Select and copy every line of the records below that contains the word "março". Case matters.

[Stored data entries]
========

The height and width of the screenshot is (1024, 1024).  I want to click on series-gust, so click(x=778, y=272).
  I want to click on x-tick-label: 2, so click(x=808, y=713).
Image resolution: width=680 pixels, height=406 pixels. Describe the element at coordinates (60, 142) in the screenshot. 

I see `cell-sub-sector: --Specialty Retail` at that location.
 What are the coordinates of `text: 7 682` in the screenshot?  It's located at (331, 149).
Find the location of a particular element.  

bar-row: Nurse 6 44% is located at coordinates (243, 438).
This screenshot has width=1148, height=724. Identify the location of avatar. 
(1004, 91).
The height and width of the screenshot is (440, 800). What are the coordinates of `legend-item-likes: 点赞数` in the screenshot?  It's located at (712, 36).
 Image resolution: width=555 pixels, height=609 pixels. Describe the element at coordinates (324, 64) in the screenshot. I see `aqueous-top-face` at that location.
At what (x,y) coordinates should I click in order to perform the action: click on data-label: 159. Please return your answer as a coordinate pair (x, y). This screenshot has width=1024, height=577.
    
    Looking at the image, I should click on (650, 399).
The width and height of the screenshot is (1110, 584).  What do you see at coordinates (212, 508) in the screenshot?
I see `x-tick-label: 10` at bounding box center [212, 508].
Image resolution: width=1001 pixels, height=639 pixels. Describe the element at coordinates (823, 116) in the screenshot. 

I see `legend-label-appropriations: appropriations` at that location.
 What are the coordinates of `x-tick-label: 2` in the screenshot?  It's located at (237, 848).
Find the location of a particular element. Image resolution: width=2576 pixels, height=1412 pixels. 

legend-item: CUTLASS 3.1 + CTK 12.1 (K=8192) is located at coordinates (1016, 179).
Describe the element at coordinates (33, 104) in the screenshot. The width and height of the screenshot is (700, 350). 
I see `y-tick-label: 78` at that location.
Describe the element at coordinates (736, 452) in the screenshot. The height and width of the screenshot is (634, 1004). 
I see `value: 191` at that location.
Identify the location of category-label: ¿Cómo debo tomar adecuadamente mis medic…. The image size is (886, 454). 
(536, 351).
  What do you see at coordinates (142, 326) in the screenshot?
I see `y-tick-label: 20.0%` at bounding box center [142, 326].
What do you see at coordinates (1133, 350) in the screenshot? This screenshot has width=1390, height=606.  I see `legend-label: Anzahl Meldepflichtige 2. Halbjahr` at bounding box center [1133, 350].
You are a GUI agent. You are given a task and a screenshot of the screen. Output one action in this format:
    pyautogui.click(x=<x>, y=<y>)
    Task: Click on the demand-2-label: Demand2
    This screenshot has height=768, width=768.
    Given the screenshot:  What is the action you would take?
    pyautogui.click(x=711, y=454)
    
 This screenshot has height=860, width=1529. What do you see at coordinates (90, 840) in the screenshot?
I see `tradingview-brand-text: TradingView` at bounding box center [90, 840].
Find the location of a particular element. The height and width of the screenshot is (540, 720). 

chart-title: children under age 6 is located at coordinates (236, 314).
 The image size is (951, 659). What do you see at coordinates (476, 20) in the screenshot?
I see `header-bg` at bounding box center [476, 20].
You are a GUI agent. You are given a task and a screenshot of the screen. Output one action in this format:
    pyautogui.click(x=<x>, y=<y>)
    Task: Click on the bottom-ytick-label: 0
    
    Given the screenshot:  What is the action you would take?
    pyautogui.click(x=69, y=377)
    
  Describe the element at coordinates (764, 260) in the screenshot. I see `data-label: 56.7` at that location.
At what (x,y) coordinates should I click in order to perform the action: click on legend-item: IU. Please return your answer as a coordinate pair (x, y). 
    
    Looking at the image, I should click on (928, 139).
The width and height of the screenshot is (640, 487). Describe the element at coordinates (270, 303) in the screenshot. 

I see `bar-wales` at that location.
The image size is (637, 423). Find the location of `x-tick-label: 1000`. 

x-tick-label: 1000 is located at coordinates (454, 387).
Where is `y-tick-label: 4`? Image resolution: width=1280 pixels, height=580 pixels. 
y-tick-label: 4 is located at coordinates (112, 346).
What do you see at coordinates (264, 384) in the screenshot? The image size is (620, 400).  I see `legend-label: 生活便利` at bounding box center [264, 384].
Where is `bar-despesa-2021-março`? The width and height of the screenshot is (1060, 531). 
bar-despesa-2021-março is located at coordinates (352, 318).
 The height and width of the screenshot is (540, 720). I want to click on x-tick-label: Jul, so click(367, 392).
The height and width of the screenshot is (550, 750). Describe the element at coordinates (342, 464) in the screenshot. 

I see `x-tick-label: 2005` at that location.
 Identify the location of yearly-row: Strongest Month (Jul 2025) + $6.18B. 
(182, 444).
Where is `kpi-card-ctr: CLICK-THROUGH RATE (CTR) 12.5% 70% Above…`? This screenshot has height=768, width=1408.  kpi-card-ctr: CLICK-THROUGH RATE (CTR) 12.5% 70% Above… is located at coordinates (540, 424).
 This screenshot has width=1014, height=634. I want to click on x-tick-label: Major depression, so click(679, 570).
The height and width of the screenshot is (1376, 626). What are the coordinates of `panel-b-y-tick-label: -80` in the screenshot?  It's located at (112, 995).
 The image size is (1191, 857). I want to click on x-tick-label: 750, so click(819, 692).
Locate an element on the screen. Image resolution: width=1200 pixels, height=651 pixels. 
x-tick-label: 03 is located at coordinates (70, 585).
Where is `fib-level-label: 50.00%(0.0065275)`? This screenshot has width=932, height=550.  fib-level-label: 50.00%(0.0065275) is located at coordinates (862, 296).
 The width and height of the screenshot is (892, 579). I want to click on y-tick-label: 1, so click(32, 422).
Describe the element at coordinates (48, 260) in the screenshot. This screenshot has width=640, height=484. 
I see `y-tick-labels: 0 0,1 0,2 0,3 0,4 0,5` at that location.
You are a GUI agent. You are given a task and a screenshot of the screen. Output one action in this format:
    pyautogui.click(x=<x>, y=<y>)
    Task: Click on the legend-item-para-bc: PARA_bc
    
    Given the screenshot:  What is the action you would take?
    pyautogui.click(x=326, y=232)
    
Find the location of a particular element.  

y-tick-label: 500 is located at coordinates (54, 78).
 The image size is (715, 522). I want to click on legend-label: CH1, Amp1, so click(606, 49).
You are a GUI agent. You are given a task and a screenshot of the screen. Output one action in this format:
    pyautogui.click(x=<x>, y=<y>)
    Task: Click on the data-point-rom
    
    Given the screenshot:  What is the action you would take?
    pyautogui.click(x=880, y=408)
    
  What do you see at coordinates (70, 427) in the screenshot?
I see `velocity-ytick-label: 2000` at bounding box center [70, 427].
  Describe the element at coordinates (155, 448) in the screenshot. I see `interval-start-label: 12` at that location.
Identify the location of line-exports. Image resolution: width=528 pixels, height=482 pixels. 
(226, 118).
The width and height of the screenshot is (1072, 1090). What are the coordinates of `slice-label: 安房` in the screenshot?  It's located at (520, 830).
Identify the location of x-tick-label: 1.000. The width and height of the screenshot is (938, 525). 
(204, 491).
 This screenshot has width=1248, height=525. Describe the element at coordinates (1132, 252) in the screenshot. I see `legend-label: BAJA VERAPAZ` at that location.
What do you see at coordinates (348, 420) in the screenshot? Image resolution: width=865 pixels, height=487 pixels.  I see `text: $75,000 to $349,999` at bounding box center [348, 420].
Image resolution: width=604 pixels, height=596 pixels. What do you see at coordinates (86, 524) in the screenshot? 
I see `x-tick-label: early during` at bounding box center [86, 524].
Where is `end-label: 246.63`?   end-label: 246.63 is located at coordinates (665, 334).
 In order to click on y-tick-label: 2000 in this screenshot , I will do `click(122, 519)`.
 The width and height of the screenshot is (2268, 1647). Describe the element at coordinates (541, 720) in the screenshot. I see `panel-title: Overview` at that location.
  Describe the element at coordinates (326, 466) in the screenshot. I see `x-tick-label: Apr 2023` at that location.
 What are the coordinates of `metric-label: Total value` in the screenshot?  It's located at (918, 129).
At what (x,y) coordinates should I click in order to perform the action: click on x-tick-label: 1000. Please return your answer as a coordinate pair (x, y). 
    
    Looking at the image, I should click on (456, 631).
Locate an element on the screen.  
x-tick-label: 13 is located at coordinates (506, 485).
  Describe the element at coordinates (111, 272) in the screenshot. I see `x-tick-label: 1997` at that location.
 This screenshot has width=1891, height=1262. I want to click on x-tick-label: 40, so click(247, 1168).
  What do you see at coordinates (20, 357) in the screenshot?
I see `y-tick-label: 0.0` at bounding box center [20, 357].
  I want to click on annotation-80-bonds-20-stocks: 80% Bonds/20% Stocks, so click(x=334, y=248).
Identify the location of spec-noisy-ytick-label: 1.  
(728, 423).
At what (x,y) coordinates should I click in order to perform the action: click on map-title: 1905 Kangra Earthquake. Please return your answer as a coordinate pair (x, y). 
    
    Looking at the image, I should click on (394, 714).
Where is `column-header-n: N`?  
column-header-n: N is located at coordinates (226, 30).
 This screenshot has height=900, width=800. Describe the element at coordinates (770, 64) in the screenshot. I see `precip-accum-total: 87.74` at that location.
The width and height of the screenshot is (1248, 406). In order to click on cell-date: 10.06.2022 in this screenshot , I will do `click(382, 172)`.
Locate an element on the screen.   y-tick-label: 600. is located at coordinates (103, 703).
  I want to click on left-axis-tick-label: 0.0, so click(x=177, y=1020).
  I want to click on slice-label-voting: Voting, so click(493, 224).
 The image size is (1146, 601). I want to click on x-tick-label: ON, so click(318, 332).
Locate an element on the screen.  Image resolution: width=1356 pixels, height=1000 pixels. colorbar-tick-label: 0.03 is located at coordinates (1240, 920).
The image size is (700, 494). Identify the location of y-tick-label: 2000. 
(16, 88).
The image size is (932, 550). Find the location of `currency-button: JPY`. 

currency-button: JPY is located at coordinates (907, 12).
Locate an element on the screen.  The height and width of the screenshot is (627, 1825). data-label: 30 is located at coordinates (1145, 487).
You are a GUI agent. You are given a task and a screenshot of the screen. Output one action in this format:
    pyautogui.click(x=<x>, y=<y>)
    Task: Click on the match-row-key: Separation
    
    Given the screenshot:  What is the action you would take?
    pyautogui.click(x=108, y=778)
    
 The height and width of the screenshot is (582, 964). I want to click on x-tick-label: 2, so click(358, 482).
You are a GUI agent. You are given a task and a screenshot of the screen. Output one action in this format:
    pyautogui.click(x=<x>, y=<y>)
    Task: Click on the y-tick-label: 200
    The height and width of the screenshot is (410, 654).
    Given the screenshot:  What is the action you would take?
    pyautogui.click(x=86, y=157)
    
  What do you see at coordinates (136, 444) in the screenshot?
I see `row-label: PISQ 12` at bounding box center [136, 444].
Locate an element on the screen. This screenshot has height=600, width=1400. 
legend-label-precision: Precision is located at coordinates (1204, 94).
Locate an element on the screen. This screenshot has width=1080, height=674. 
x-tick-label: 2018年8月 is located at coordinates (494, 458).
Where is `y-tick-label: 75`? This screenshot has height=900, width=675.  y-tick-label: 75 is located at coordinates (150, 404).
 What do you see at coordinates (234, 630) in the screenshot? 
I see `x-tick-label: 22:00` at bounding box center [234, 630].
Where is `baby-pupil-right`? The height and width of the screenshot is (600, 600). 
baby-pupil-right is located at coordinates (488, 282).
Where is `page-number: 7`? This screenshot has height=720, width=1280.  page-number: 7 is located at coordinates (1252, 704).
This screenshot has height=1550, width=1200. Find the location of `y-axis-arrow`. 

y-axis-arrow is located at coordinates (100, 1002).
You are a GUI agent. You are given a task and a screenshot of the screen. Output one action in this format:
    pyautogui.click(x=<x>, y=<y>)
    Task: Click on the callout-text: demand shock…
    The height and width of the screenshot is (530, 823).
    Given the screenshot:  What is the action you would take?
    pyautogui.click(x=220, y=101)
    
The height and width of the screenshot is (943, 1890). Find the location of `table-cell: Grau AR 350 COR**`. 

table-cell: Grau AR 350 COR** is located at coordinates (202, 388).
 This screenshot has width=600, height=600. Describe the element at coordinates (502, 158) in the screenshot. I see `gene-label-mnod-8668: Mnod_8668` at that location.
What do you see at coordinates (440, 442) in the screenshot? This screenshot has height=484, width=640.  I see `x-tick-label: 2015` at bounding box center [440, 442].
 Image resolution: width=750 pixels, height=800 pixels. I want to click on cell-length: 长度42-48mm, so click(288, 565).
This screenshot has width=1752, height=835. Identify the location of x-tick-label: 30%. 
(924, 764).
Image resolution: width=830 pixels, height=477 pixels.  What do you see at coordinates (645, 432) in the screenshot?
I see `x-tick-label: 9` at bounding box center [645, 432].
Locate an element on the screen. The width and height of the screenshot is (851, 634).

========

### [Result of the task]
Where is `bar-despesa-2021-março`? The width and height of the screenshot is (1060, 531). 
bar-despesa-2021-março is located at coordinates (352, 318).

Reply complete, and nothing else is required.